Великие Василий и Григорий, при всем своем аскетическом самоотречении, всегда оставались людьми тонкой культурности, и это не было в них слабостью. И тоже можно повторить и о многих других, о Максиме Исповеднике, например, или об Иоанне Дамаскине, если и не упоминать об Оригене или о блаженном Августине. У нас же понижением культурного уровня Церкви ослаблялась ее духовная и историческая влиятельность. Это был кризис и надрыв. И здесь же еще раз нужно напомнить о болезненном разрыве и антагонизме “белого” и “черного” духовенства, которые все более углу­блялись. Здесь было в основе и действительное расхождение церковных идеалов и концепций. Борьба отбрасывала обе стороны в крайность. Примирение и синтез были пси­хологически почти невозможны. И к тому же свобода обсуждения была слишком стеснена. А все эти противоречия и диссонансы обычно прикрывались или заслонялись искусно налаженными условными схемами...

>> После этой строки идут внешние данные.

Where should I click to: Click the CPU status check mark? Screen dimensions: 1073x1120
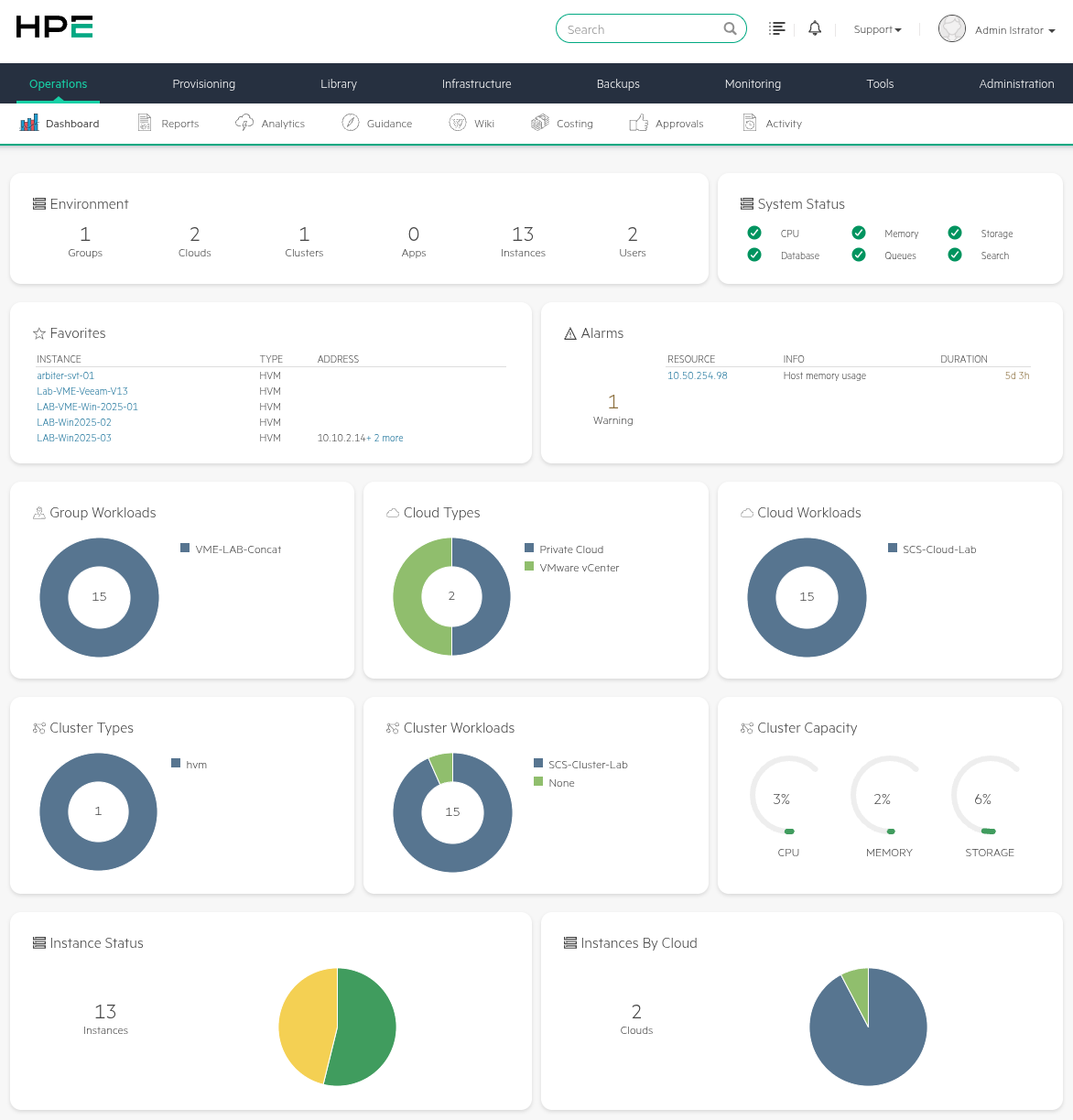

Вторая половина прошлого века в истории русского богословия никак не может быть названа временем бессилия и упадка. За это время было сделано очень много. И темп событий был доста­точно скорым. Но эта была эпоха смутная, раздвоенная, тревожная. Историку приходится все время отмечать противоречия и неувязки. Это не было время сна. Это было, напротив, время повышенной возбужденности.